As Nigeria slip again, Bafana coach Broos warns of poor pitch in Rwanda

Bafana Bafana train at Stade Huye in Butare, Rwanda, on Monday before Tuesday's 2026 World Cup qualifier against Rwanda at the venue.
Bafana Bafana train at Stade Huye in Butare, Rwanda, on Monday before Tuesday's 2026 World Cup qualifier against Rwanda at the venue.
Image: Bafana Bafana/X

Bafana Bafana coach Hugo Broos has questioned the venue of Butare and the synthetic pitch he says is in poor condition at the tiny, 10,000-seat Stade Huye that will host Rwanda’s 2026 World Cup qualifier against the South Africans on Tuesday.

Nigeria’s huge slip-up starting group C with a shock 1-1 draw at home against tiny Lesotho, and then being held to the same scoreline away against Zimbabwe on Sunday, has opened a path for Bafana to the World Cup.

But there is a long way to go and Rwanda, looking to bounce back from their opening draw (0-0) at home to Zimbabwe, will also be looking to mount an assault on the first-place finish that guarantees teams a place in the first 48-team World Cup in Mexico, Canada and the US.

Bafana, who top group C after their 2-1 opening win against Benin in Durban on Saturday, should at least, surprisingly, not have overbearing heat to deal with. Cloudy conditions and temperatures of 23°C are predicted on Tuesday in Butare, about 300km south of the equator, for the 3pm kickoff.

Broos’ concern is mostly a synthetic pitch he says is more than 20 years old. He also questioned why the match had to be staged in Rwanda’s fifth-largest town, a three-hour bus ride from Kigali.

Bafana’s flight touched down in the capital city at about 9pm on Sunday and they arrived in Butare at 1.35am on Monday morning.

“It was not an easy trip, like always in Africa,” Broos said. “And, yes, I’m wondering why we have to play in Butare.

“Second, when I saw the footage of Rwanda’s games against Zimbabwe and also in their Afcon [Africa Cup of Nations] qualifiers, I saw a bad pitch.”

Broos will have to juggle injuries, fatigue and players he believes are up to turning out in back-to-back games in such conditions in his team selection.

“Now, with the group we have, it’s not such a problem. The guys are showing me what they want, which is to go to the World Cup and go far in the Afcon.

“I also think the players have grown in these kinds of situations. I know we will be ready for the game.

“On the other side, on such a pitch anything can happen. This is something I hope will not happen tomorrow [Tuesday] and that the game will be decided — if it’s decided — by something more regular.”

The coach said the variable bounce on the pitch will make it difficult to play on.

“There’s nothing wrong with a synthetic pitch — we played on one in Liberia [in Bafana’s 2-1 Afcon qualifying win in March] that was fantastic.

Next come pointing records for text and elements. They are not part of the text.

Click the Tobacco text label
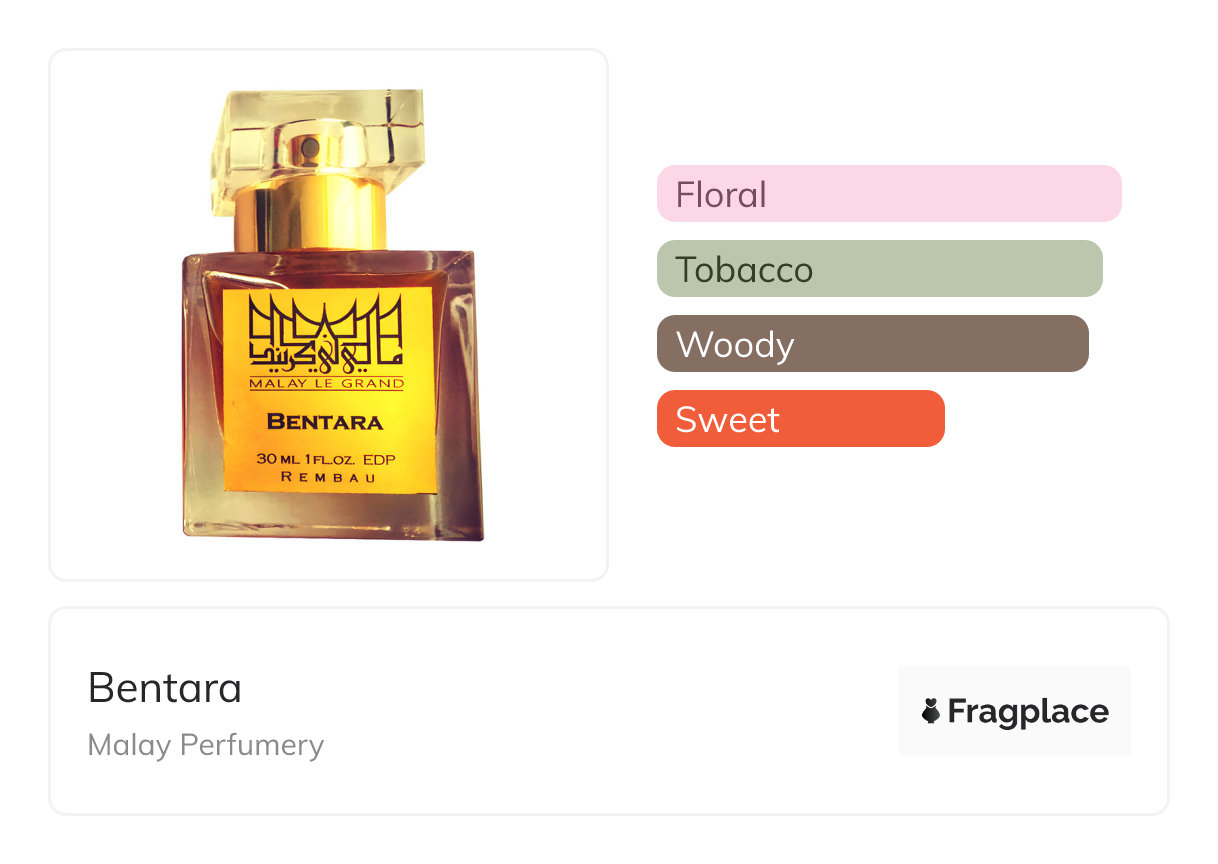The height and width of the screenshot is (864, 1218). coord(744,269)
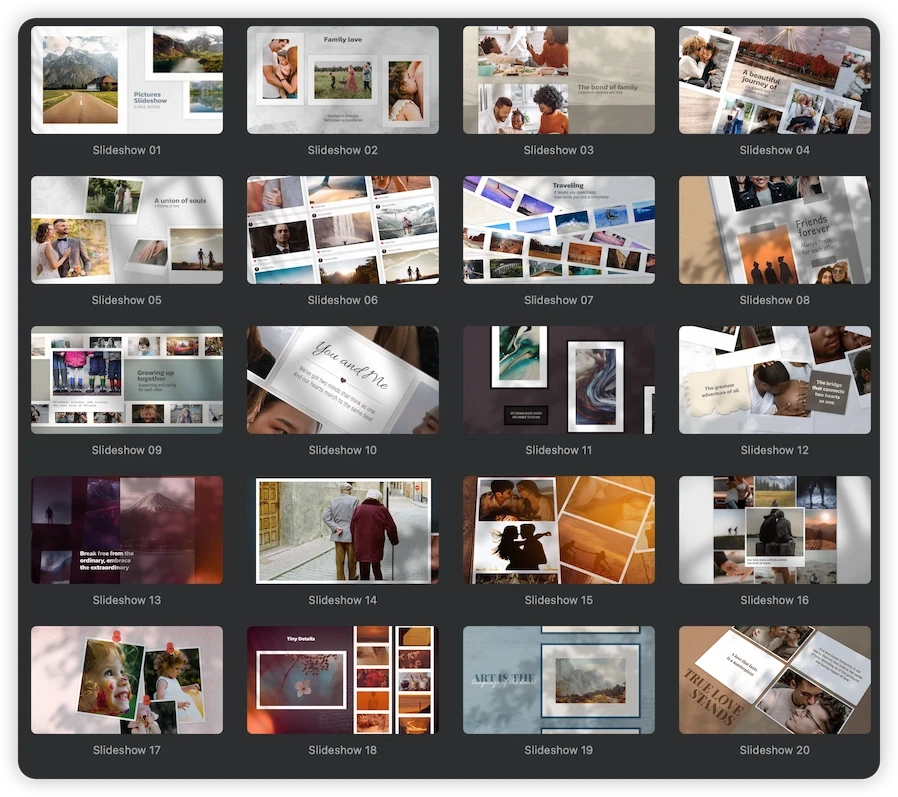The image size is (898, 797).
Task: Select the Slideshow 18 Tiny Details thumbnail
Action: pos(343,680)
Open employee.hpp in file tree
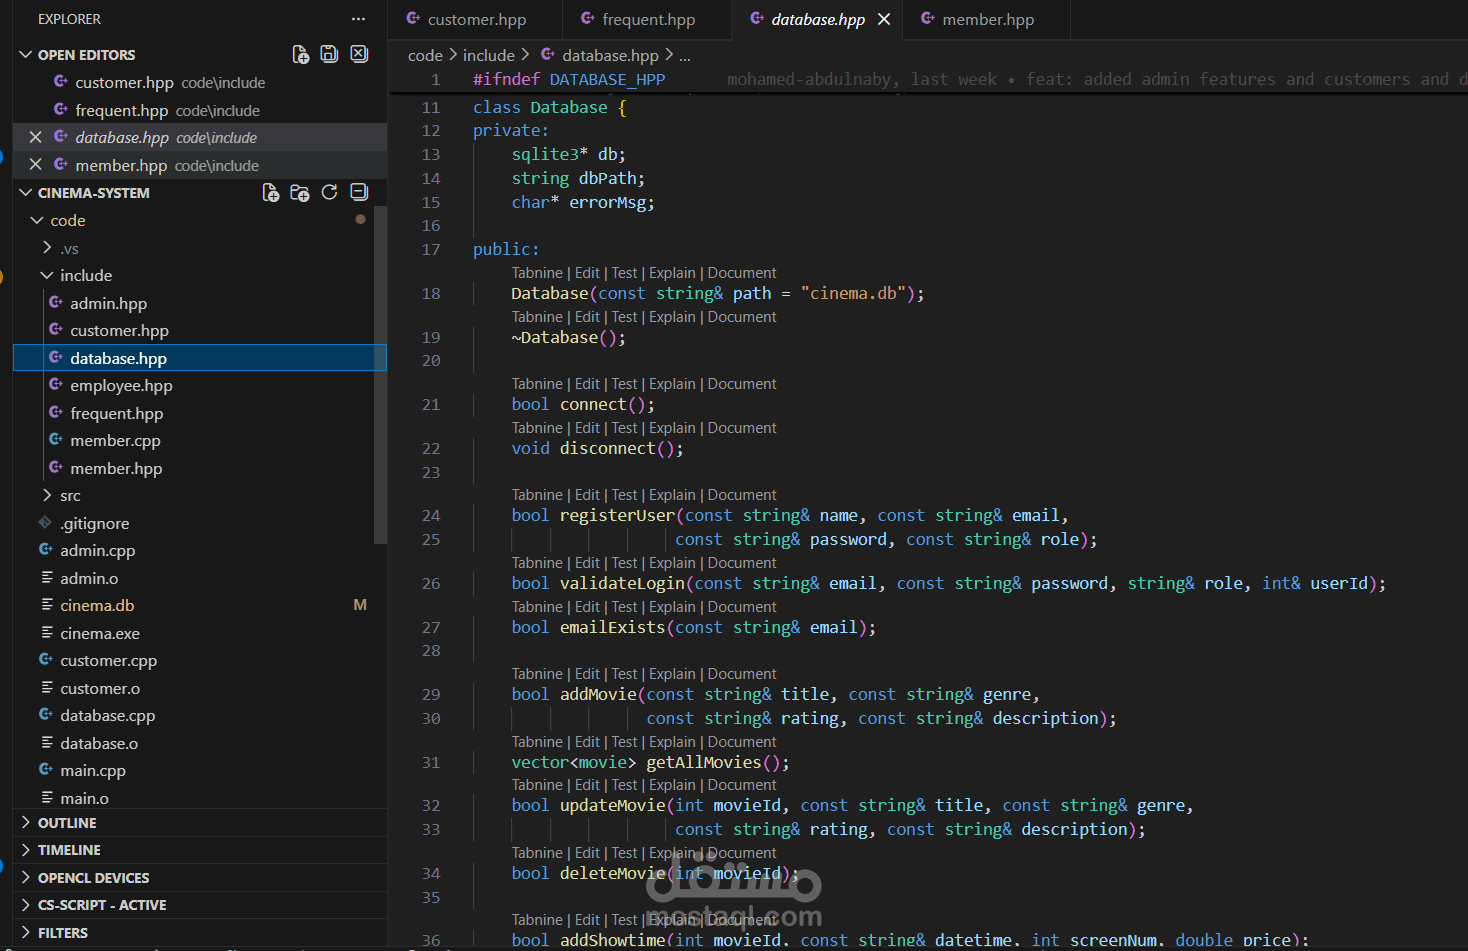This screenshot has height=951, width=1468. coord(121,386)
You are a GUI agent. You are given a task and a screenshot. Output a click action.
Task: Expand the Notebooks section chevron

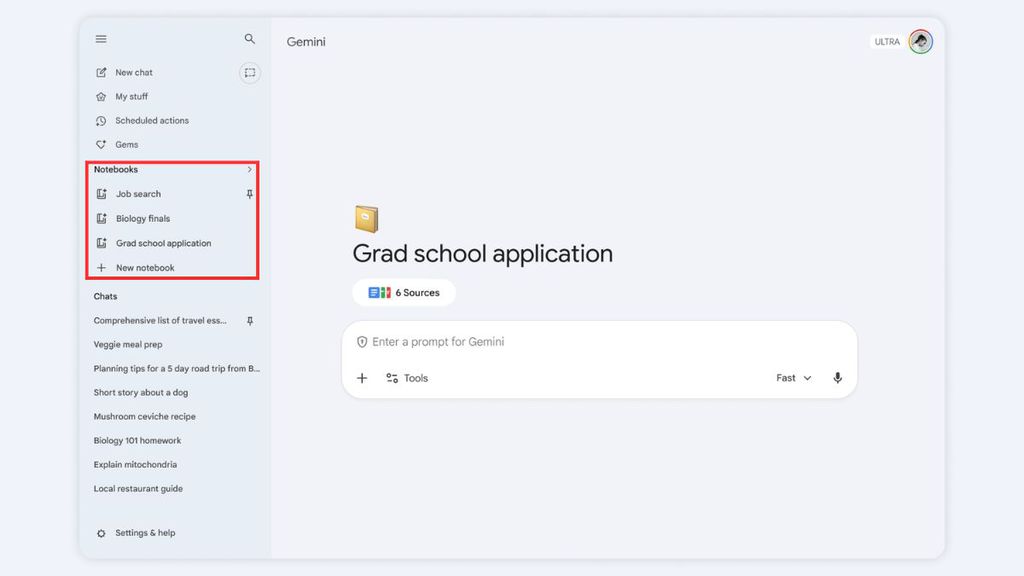click(250, 170)
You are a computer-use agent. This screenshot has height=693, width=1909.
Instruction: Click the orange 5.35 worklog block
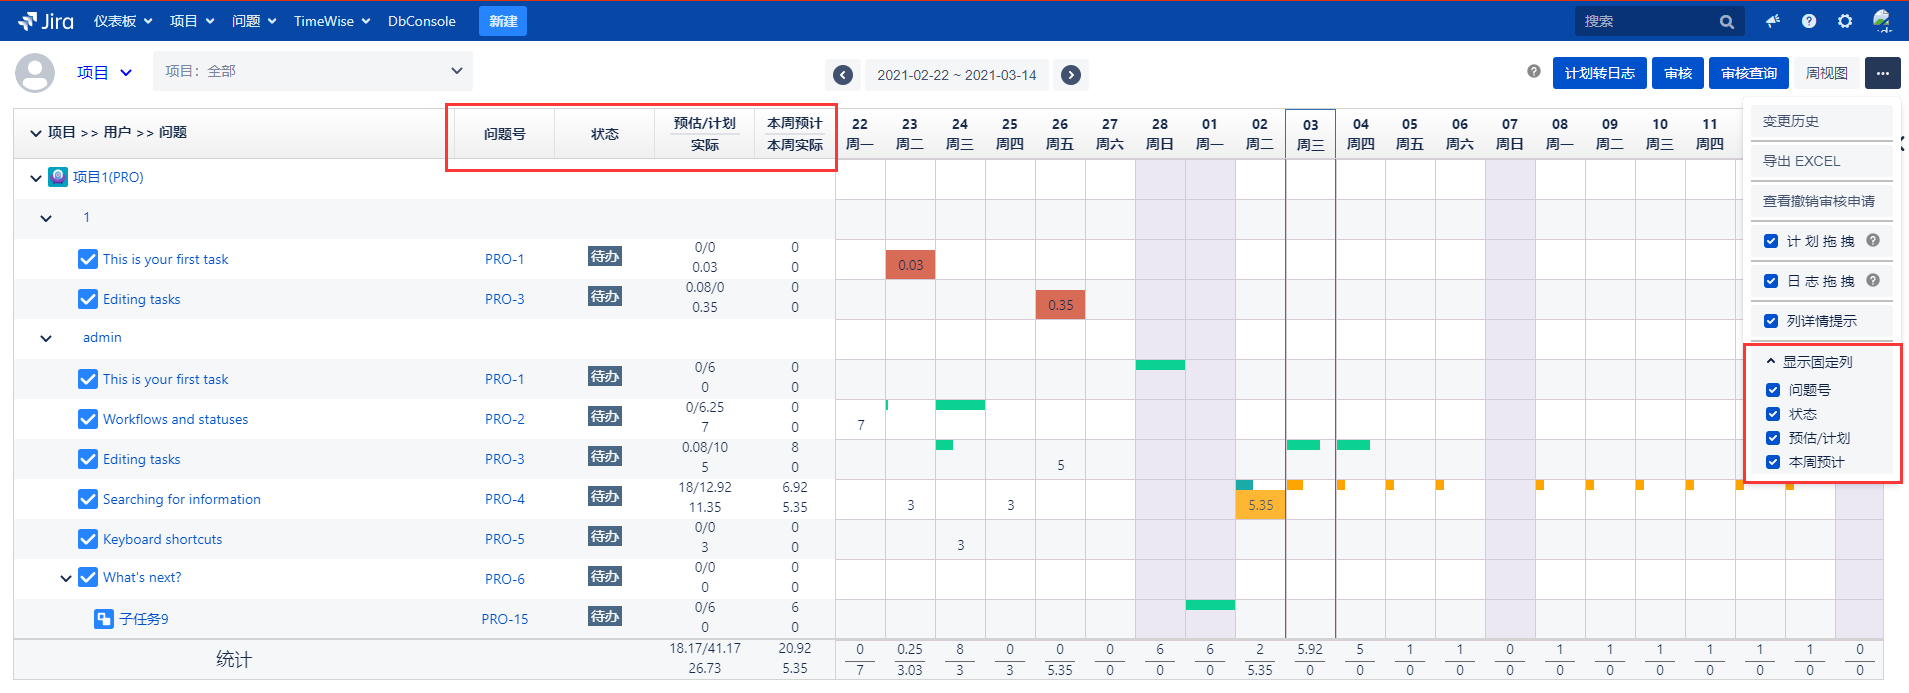pyautogui.click(x=1260, y=505)
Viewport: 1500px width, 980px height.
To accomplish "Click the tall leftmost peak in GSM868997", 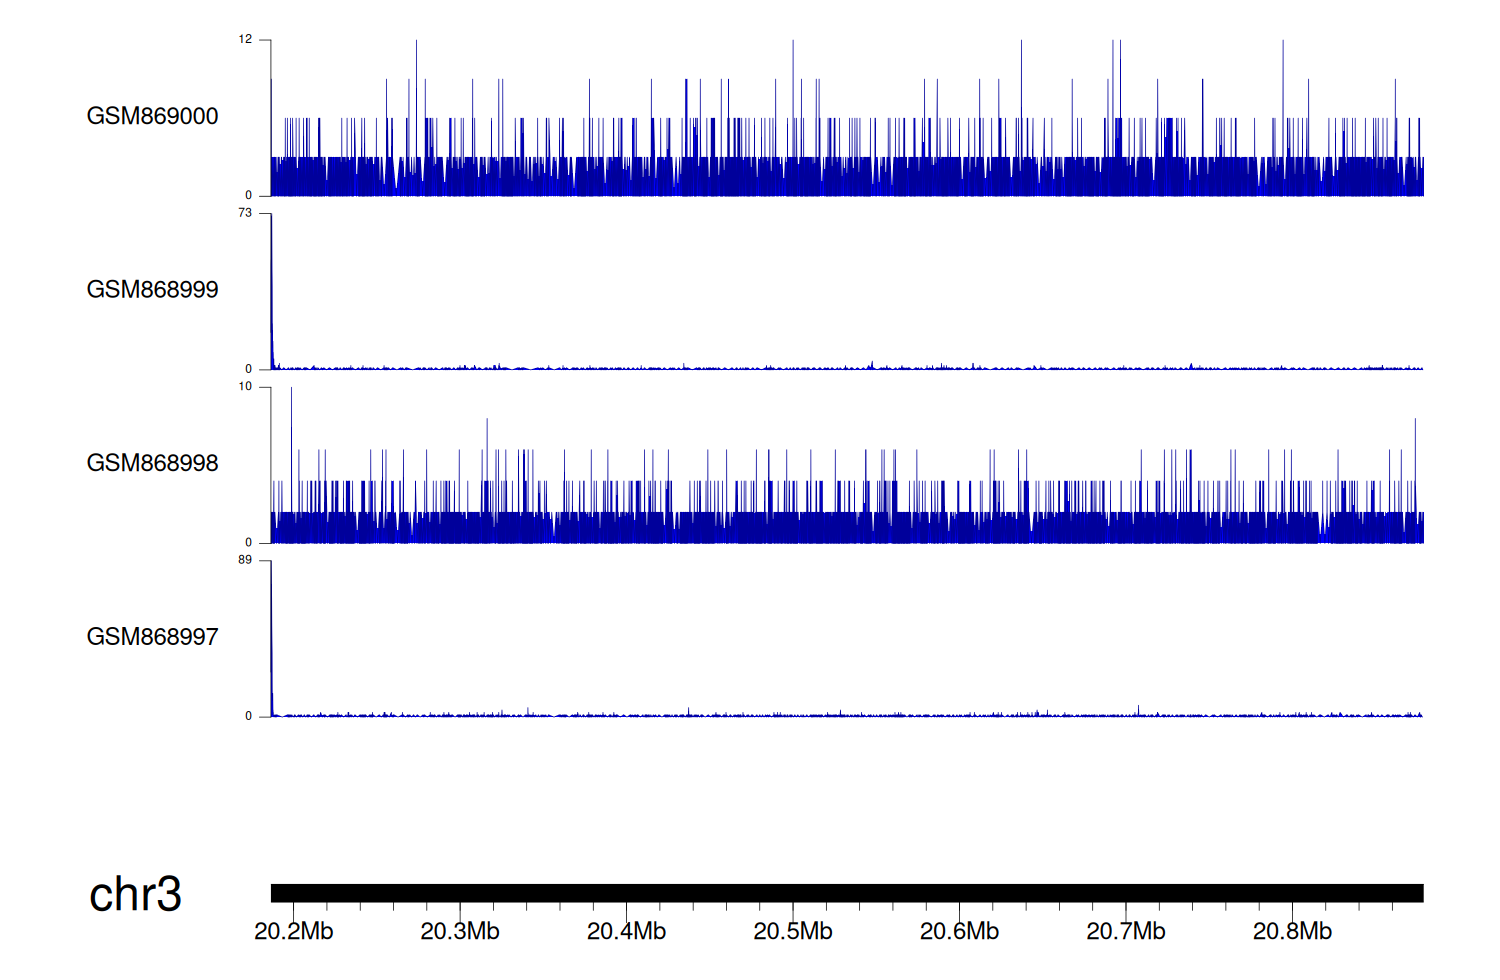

“That was a new generation synthetic pitch. But here it’s a synthetic pitch that is maybe 20 or 25 years old, very bad condition. It’s like you play on the street.

“It’s hard, there are many [types of] bounces of the ball. So it’s difficult to play good football and it will be a game of fighting football tomorrow.”

The conditions will inform Broos’ starting XI. “We need 11 warriors on the pitch. We don’t have to think about nice football.

“Mothobi Mvala went out injured [against Benin], I don’t know if he will be ready for tomorrow. [Maphosa] Modiba was complaining about his knee before the Benin game but he could play.

“[Evidence] Makgopa also went out against Benin — I think he will be ready for tomorrow.”

The coach said he would examine players’ fitness in Bafana’s last training session on Monday afternoon.